North Korea could soon be opening up to tourists once again after five years of closer boarders – with tours including visits to a food processing factory and a sea cucumber farm

Tourist will be able to visit North Korea as the first tour to the country which has been closed for more than five years, coincides with the late dictator Kim Jong-Il’s birthday.

Foreign tour companies have been given permission to take international tourists to the city of Rason, in the far northeast of North Korea, to pay their respects to the late dictator. It will be the first time since the country shut its borders during the pandemic in January 2020 that foreign visitors will be able yo enter the country.

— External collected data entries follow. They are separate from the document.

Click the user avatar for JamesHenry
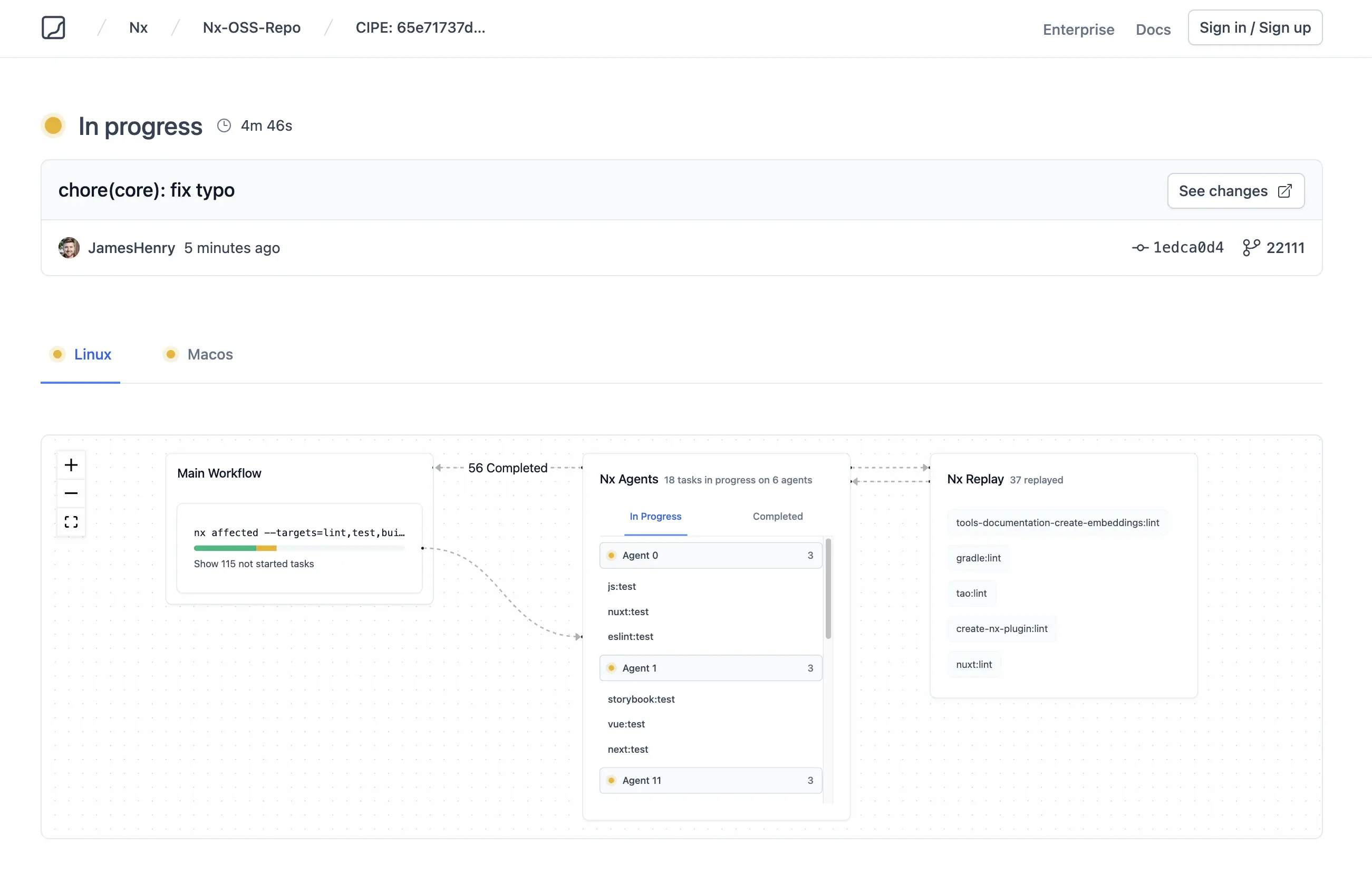Screen dimensions: 1372x874 coord(68,247)
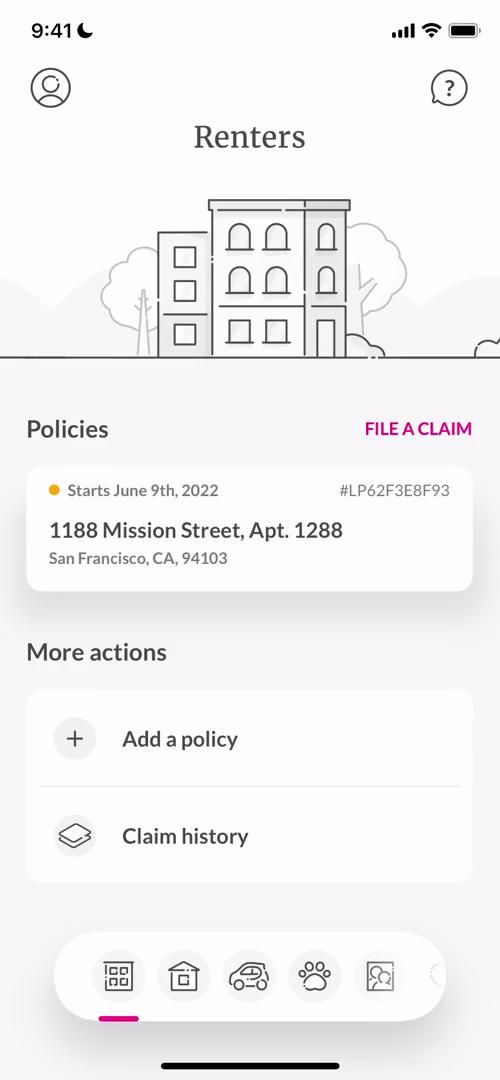
Task: Switch to the Homeowners house tab icon
Action: point(184,976)
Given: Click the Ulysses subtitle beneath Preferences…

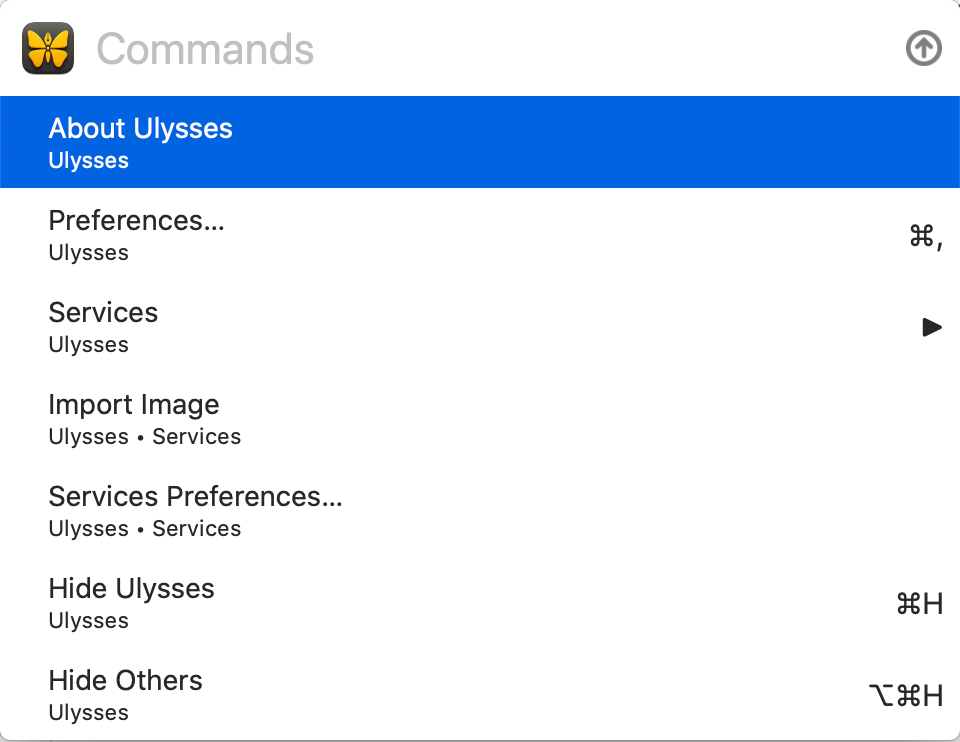Looking at the screenshot, I should click(x=89, y=252).
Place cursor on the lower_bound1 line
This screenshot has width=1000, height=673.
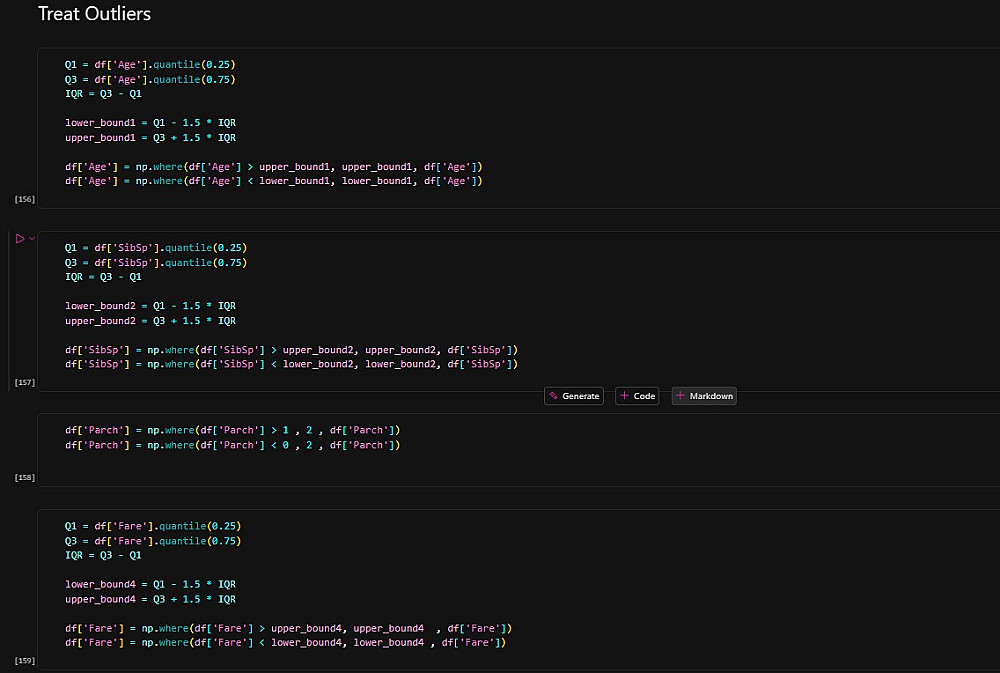coord(150,122)
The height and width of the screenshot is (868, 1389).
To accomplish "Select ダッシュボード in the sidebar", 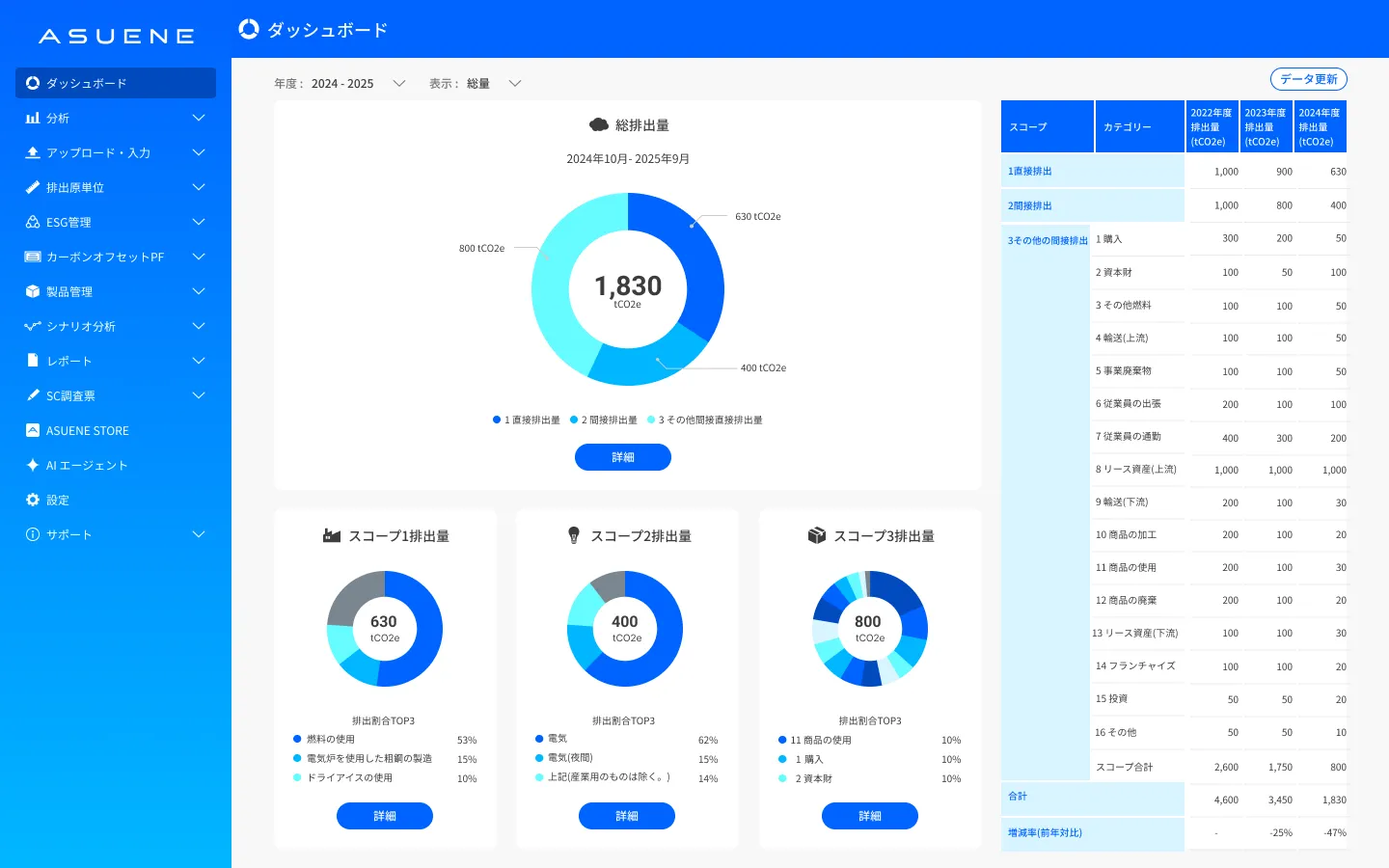I will coord(116,83).
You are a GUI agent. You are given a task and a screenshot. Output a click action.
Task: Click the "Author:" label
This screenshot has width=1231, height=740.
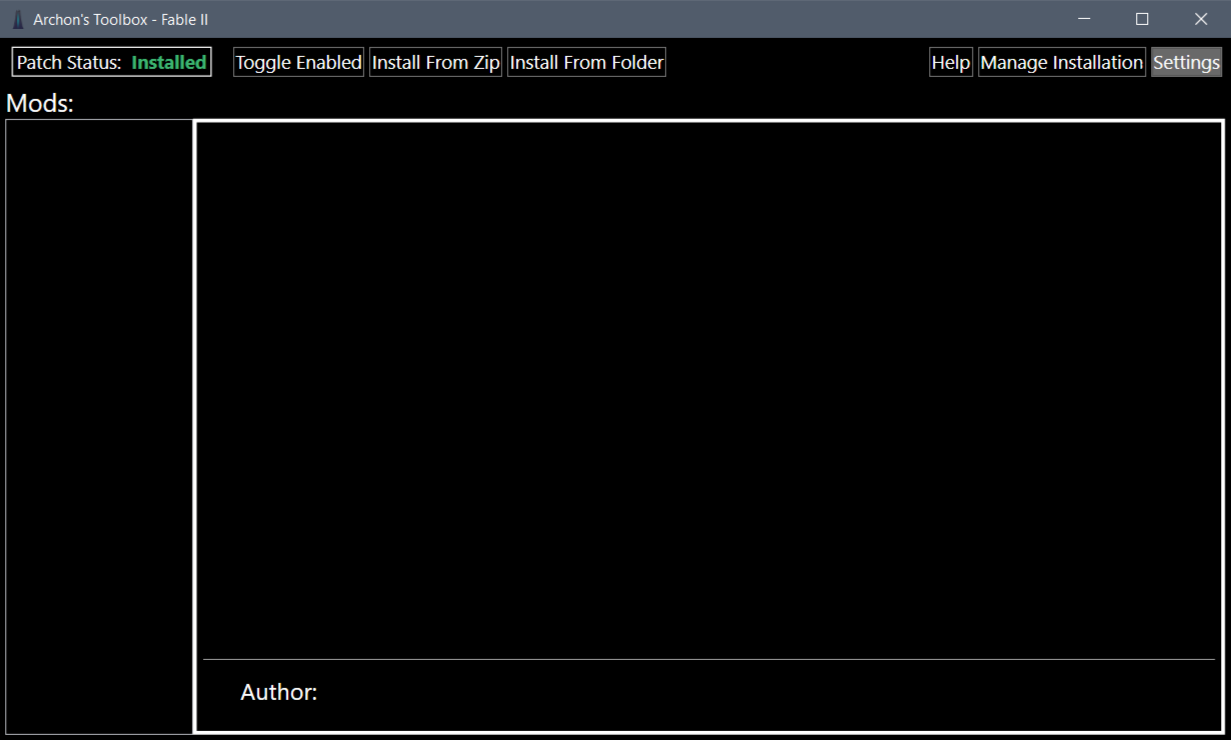(279, 692)
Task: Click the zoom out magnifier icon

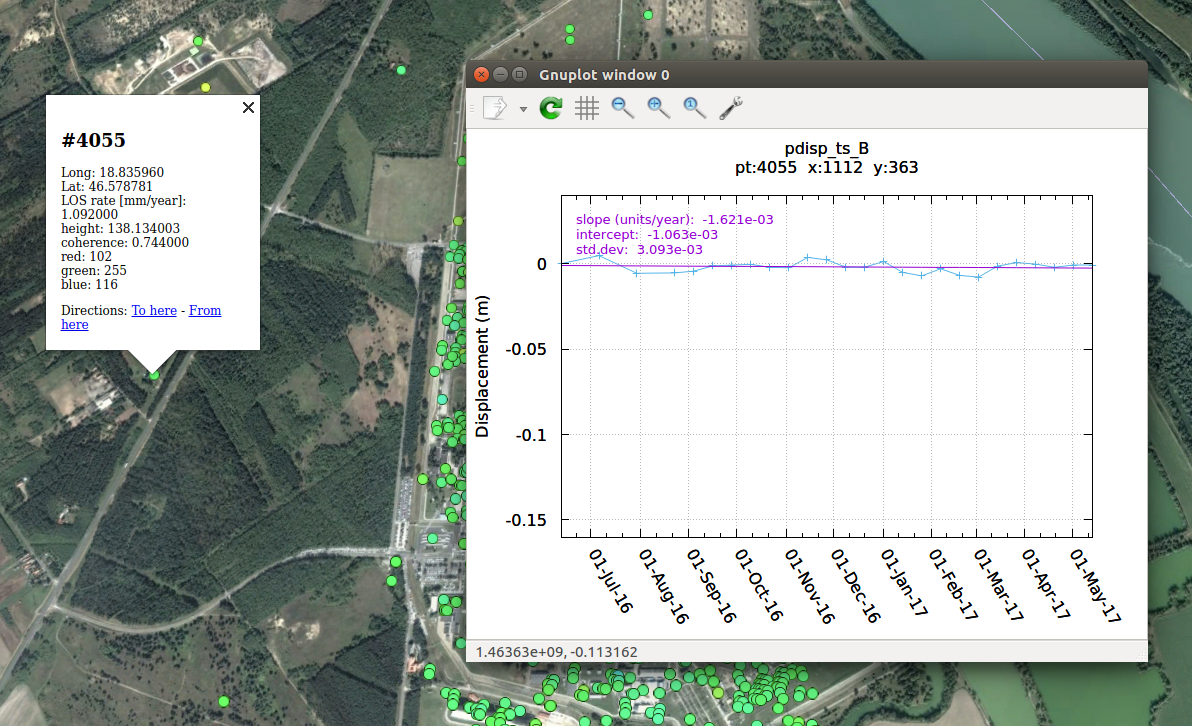Action: [622, 108]
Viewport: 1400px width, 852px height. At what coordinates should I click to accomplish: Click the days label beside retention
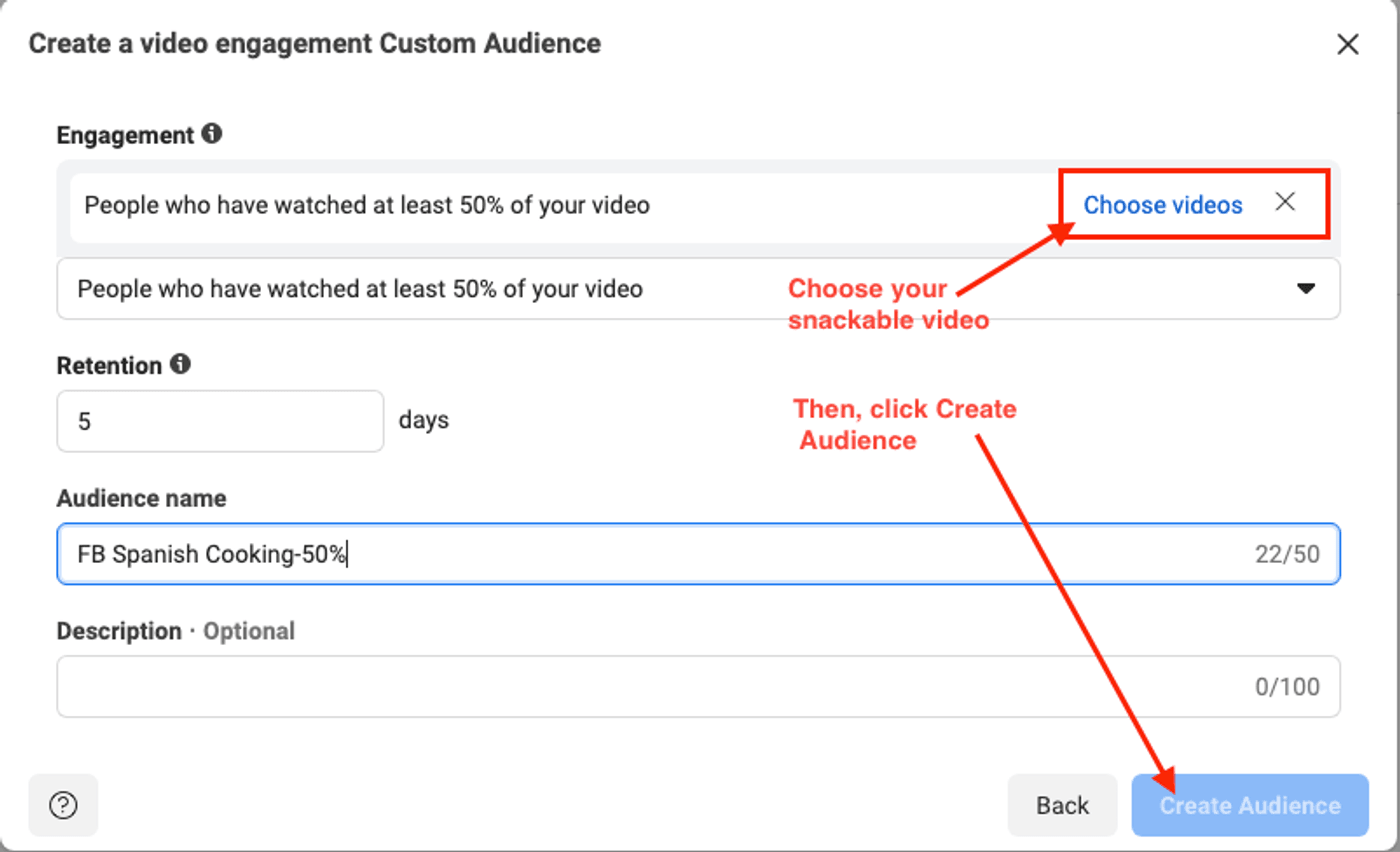pos(423,420)
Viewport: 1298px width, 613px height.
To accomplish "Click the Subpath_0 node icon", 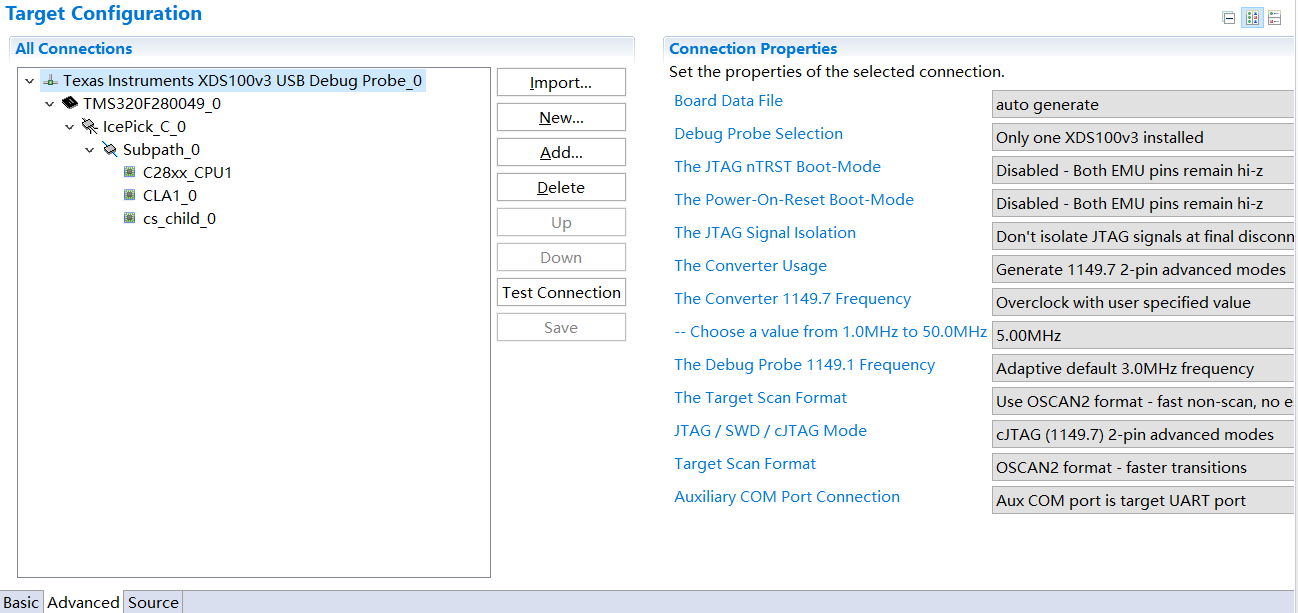I will point(110,150).
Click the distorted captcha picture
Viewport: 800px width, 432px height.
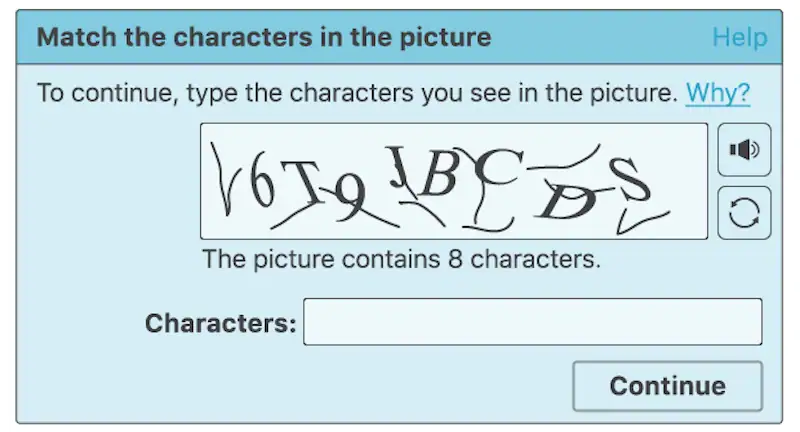click(x=453, y=181)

The city of Rason is not known for its charms, with attractions visitors will be taken to, including a “combined foodstuff processing factory producing various snacks and drinks” and a “sea cucumber breeding farm.”

The tours will coincide with February 16, the Day of the Shining Star as it is known in the country, – the birthday of Kim Jong-il, late father to the current supreme leader, Kim Jong-un. The day is sometimes celebrated with parades and other commemorative formalities.

One tour company, Koryo Tours is advertising a four-night Kim Jong-il birthday tour for €705 (£586.53), with two additional nights in China. A second company, Young Pioneer Tours, is offering a similar but shorter itinerary for €645 (£536.61).

“We will visit various factories, see a Taekwondo demonstration at the Rason Taekwondo School, and make a stop at the Golden Triangle Bank to learn about Rason’s unique economic system,” Koryo Tours said on its website. “Here, you can even open your very own North Korean bank account.”

However, Koryo Tours also noted that the tour is not yet confirmed and depends on permission to cross by land from the Chinese authorities.

Tourism has always been tightly controlled in North Korea. Individual travellers are not permitted into the country, and groups must be accompanied by ‘minders’. Individual tourism can only be arranged through a select few Government-approved agencies and it must be approved by the Government in advance.

Apart from countries such as China and Russia, who strongly support the country’s regime, diplomats from other countries are rarely allowed to visit North Korea. For example, the British ambassador to Pyongyang, David Ellis, has not been allowed to reside at his embassy since his appointment in 2021.

Tourism in the country is also often thought to be dangerous. In 2016, an American student named Otto Warmbier, was sentenced to 15 years hard labour after he stole a North Korea propaganda banner. He died 15 months later, after he was returned to America in a coma and with brain damage.

His family and Donald Trump claimed he had been tortured, but the North Korean authorities said that his ill health was as a result of treatment for the bacterial disease, botulism.